4.31(c) requires some astute algebraic judgement.
5.17 on quadratic approximation requires exploiting symmetry.
5.28 on interpreting a diagram is the art of isolating and expanding the important terms
6.30 calculating the exact Basel sum would be an aha feeling, or more!
In short, as the author puts it, we are here not to analyse things to death, but only to the extent that they are useful or tractable. This might seem anathema to purists, but the humbling fact remains that some approximation techniques are often more elegant, and sometimes, surprisingly, the only way out! You need to come to this book with the least of preconceptions, for then, your unlearning will be most effective.

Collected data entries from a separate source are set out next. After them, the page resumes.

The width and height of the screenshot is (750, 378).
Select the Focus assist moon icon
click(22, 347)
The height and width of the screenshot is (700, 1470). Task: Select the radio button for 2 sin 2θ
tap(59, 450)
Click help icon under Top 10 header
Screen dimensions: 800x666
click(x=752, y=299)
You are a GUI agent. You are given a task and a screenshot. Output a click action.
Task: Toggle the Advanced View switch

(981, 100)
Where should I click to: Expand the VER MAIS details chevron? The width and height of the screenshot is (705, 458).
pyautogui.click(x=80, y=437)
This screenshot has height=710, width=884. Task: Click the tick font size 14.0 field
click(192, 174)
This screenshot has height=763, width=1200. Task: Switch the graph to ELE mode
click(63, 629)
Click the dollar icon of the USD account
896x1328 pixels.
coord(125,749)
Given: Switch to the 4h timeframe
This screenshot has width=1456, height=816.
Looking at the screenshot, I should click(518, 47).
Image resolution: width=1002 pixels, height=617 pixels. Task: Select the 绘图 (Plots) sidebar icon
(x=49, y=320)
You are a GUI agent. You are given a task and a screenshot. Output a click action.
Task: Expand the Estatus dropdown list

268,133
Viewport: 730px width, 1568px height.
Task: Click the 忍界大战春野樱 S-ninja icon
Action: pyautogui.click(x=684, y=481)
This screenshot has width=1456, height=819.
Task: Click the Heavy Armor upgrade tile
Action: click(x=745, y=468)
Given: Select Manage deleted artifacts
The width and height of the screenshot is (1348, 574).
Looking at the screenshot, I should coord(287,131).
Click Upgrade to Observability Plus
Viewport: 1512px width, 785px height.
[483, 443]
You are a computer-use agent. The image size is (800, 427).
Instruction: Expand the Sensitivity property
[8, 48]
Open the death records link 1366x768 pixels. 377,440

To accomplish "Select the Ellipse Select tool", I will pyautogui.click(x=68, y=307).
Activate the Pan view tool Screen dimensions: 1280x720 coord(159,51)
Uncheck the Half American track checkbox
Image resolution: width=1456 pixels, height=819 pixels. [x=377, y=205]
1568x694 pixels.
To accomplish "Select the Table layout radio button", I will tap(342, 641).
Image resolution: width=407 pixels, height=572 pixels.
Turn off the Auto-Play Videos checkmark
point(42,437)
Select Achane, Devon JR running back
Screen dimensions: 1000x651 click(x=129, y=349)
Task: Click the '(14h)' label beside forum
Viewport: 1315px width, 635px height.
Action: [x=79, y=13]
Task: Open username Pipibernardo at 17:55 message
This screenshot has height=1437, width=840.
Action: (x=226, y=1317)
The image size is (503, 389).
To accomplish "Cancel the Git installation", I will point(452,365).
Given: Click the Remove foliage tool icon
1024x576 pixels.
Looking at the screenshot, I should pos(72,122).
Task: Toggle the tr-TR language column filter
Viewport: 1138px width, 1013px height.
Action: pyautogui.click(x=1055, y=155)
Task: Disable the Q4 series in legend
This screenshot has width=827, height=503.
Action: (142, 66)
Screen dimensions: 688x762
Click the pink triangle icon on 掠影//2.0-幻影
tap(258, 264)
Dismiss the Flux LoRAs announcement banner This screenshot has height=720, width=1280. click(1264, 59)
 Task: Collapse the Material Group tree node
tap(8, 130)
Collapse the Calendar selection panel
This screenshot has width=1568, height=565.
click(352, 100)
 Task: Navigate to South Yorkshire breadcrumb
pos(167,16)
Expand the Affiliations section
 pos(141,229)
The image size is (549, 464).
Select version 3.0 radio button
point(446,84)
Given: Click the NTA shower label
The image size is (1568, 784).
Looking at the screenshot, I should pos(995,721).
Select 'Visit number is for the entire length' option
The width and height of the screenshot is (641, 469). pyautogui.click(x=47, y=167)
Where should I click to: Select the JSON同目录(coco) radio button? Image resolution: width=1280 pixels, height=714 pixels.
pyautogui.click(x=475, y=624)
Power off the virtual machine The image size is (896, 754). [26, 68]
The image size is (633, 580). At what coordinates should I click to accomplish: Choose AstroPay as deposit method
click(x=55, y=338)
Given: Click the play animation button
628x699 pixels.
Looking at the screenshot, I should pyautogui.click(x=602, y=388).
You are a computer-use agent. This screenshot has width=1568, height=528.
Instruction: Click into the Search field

I cannot say this for many books - but I will admit that this reads like a thriller. I worked through it uninterrupted except for pacifying skirmishes that broke out between my 4 and 5 year old. I took it to bars, much to the disbelief of my friends. I even destroyed an ereader which stored the book, riding a roller-coaster with it at Legoland. For that alone, I have earned a Darwin award.
May you use the many damn tools in this wonderful book again and again!
Many engineers have a lot of training in formal mathematics, but for the most part we have much less training in creative problem solving of mathematics. The author starts off with a classic problem from elementary physics and shows how it can be solved (or at least approximated) by dimensional analysis, and from there proceeds to detail numerous problem solving techniques including the use of easy cases, pictures, and analogy. Each chapter is accompanied by several detailed examples explaining the technique in question, as well as numerous exercises (usually difficult ones) requiring the use of a given technique. The author uses examples from many fields, but especially ones from geometry, calculus, classical mechanics, and fluid mechanics. Some highlights from each chapter.
Chapter 1: Dimensional Analysis
Estimating the form of the Gaussian Integral. Finding the form of the free-fall equation from ballistics.
Chapter 2: Easy Cases
Analysis of the drag force (using dimensionless groups). Volume of a frustrum.
Chapter 3: Lumping
Estimating integrals. The spring-mass differential equation. Navier-Stokes and the Reynold's Number
Chapter 4: Pictorial Proofs
Shortest bisector of a triangle. Summing series.
Chapter 5: Taking out the big Part
Mental Multiplication/Division. "Entropy" of expressions
Chapter 6: Analogy
Bond angle of methane. Euler-MacLaurin summation.
As you can see, the examples are varied, and tend to be things that are commonly seen (and struggled with) in many fields. The author shows how the general technique can be used many different ways, while also allowing the reader to figure out some problems on his or her own.
This book is an essential read for any scientist or engineer who should definitely have the tools presented in their repertoire. I am giving this book 4 stars only because sometimes the mathematics in the example problems gets a little bit confusing, and some of the ordering of the sections in the chapters is a bit muddled. In addition, there's really little reason to buy a print version of the book, considering there is a free version (albeit not exactly the same) on the MIT open courseware website along with additional problems (with solutions).
In short, I thoroughly recommend this book to scientists, engineers, and anyone with a somewhat more than casual interest in mathematics; however you are probably better off reading the free online copy rather than buying the print version.